EXERCISE AIM =
In the items below, replace every "computer-use agent" with "screen-control agent" and leave everything else unchanged.

** start RECORD LIST **

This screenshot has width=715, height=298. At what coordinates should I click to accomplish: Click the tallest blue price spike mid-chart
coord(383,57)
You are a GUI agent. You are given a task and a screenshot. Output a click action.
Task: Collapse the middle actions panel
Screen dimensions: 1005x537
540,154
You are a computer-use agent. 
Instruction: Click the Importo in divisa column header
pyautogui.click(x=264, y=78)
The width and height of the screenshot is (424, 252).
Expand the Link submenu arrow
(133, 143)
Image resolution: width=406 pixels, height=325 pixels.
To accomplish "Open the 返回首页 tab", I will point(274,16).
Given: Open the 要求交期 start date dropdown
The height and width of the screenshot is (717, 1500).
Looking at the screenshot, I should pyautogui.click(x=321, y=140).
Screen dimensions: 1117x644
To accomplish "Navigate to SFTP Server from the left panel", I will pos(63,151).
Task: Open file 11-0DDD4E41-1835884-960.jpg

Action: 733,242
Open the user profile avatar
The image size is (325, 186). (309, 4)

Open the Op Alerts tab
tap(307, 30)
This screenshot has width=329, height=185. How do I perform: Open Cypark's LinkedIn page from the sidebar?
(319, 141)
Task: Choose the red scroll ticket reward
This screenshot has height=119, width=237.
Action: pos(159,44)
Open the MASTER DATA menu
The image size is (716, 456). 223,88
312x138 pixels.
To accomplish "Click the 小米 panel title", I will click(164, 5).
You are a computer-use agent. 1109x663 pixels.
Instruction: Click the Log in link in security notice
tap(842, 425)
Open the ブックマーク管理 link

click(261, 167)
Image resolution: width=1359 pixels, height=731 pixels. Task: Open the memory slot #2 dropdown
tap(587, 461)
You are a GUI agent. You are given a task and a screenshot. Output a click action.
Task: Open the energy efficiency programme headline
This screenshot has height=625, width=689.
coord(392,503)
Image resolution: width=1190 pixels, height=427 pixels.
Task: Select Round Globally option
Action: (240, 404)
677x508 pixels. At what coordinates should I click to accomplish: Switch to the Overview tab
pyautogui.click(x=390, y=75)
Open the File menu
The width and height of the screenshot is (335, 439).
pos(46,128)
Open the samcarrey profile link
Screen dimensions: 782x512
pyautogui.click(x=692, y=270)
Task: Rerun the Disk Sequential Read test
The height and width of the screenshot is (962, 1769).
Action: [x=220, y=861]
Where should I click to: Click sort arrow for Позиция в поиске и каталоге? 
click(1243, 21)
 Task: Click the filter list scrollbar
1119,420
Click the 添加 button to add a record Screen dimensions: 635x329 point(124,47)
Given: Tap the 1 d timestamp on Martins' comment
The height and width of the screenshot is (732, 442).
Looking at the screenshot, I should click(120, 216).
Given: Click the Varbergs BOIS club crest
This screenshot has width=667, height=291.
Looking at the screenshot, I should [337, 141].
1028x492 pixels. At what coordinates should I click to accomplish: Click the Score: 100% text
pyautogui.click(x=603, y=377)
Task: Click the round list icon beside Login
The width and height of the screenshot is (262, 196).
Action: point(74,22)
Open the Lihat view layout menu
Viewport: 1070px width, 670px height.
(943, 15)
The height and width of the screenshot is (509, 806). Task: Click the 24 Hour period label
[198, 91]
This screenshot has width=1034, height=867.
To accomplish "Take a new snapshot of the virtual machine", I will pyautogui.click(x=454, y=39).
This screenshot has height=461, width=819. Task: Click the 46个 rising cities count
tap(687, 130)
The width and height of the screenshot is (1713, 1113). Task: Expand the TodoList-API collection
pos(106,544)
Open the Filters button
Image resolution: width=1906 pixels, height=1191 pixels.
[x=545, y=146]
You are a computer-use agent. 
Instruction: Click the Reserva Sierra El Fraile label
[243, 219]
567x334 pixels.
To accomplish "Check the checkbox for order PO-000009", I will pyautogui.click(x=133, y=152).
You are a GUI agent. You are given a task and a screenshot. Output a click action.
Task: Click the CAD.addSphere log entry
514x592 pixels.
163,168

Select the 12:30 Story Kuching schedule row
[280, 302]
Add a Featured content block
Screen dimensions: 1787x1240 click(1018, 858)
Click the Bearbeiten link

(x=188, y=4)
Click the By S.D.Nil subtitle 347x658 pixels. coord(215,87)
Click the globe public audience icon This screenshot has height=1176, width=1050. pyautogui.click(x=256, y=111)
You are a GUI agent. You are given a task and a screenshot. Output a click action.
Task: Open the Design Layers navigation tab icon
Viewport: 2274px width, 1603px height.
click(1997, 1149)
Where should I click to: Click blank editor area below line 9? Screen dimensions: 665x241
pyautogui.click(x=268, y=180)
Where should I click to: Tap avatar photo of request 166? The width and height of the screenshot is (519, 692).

** end RECORD LIST **

COMPLETED EXERCISE =
This screenshot has width=715, height=298. At what coordinates should I click to accomplish: Click the tallest blue price spike mid-chart
coord(383,57)
You are a GUI agent. You are given a task and a screenshot. Output a click action.
Task: Collapse the middle actions panel
Screen dimensions: 1005x537
540,154
You are a screen-control agent. 
Instruction: Click the Importo in divisa column header
pyautogui.click(x=264, y=78)
The width and height of the screenshot is (424, 252).
Expand the Link submenu arrow
(133, 143)
Image resolution: width=406 pixels, height=325 pixels.
To accomplish "Open the 返回首页 tab", I will point(274,16).
Given: Open the 要求交期 start date dropdown
The height and width of the screenshot is (717, 1500).
Looking at the screenshot, I should pyautogui.click(x=321, y=140).
Screen dimensions: 1117x644
To accomplish "Navigate to SFTP Server from the left panel", I will pos(63,151).
Task: Open file 11-0DDD4E41-1835884-960.jpg

Action: 733,242
Open the user profile avatar
The image size is (325, 186). (309, 4)

Open the Op Alerts tab
tap(307, 30)
This screenshot has width=329, height=185. How do I perform: Open Cypark's LinkedIn page from the sidebar?
(319, 141)
Task: Choose the red scroll ticket reward
This screenshot has height=119, width=237.
Action: pos(159,44)
Open the MASTER DATA menu
The image size is (716, 456). 223,88
312x138 pixels.
To accomplish "Click the 小米 panel title", I will click(164, 5).
You are a screen-control agent. 1109x663 pixels.
Instruction: Click the Log in link in security notice
tap(842, 425)
Open the ブックマーク管理 link

click(261, 167)
Image resolution: width=1359 pixels, height=731 pixels. Task: Open the memory slot #2 dropdown
tap(587, 461)
You are a GUI agent. You are given a task and a screenshot. Output a click action.
Task: Open the energy efficiency programme headline
This screenshot has height=625, width=689.
coord(392,503)
Image resolution: width=1190 pixels, height=427 pixels.
Task: Select Round Globally option
Action: (240, 404)
677x508 pixels. At what coordinates should I click to accomplish: Switch to the Overview tab
pyautogui.click(x=390, y=75)
Open the File menu
The width and height of the screenshot is (335, 439).
pos(46,128)
Open the samcarrey profile link
Screen dimensions: 782x512
pyautogui.click(x=692, y=270)
Task: Rerun the Disk Sequential Read test
The height and width of the screenshot is (962, 1769).
Action: [x=220, y=861]
Where should I click to: Click sort arrow for Позиция в поиске и каталоге? 
click(1243, 21)
 Task: Click the filter list scrollbar
1119,420
Click the 添加 button to add a record Screen dimensions: 635x329 point(124,47)
Given: Tap the 1 d timestamp on Martins' comment
The height and width of the screenshot is (732, 442).
Looking at the screenshot, I should click(120, 216).
Given: Click the Varbergs BOIS club crest
This screenshot has width=667, height=291.
Looking at the screenshot, I should [337, 141].
1028x492 pixels. At what coordinates should I click to accomplish: Click the Score: 100% text
pyautogui.click(x=603, y=377)
Task: Click the round list icon beside Login
The width and height of the screenshot is (262, 196).
Action: point(74,22)
Open the Lihat view layout menu
Viewport: 1070px width, 670px height.
(943, 15)
The height and width of the screenshot is (509, 806). Task: Click the 24 Hour period label
[198, 91]
This screenshot has width=1034, height=867.
To accomplish "Take a new snapshot of the virtual machine", I will pyautogui.click(x=454, y=39).
This screenshot has height=461, width=819. Task: Click the 46个 rising cities count
tap(687, 130)
The width and height of the screenshot is (1713, 1113). Task: Expand the TodoList-API collection
pos(106,544)
Open the Filters button
Image resolution: width=1906 pixels, height=1191 pixels.
[x=545, y=146]
You are a screen-control agent. 
Instruction: Click the Reserva Sierra El Fraile label
[243, 219]
567x334 pixels.
To accomplish "Check the checkbox for order PO-000009", I will pyautogui.click(x=133, y=152).
You are a GUI agent. You are given a task and a screenshot. Output a click action.
Task: Click the CAD.addSphere log entry
514x592 pixels.
163,168

Select the 12:30 Story Kuching schedule row
[280, 302]
Add a Featured content block
Screen dimensions: 1787x1240 click(1018, 858)
Click the Bearbeiten link

(x=188, y=4)
Click the By S.D.Nil subtitle 347x658 pixels. coord(215,87)
Click the globe public audience icon This screenshot has height=1176, width=1050. pyautogui.click(x=256, y=111)
You are a GUI agent. You are given a task and a screenshot. Output a click action.
Task: Open the Design Layers navigation tab icon
Viewport: 2274px width, 1603px height.
click(1997, 1149)
Where should I click to: Click blank editor area below line 9? Screen dimensions: 665x241
pyautogui.click(x=268, y=180)
Where should I click to: Tap avatar photo of request 166? The width and height of the screenshot is (519, 692).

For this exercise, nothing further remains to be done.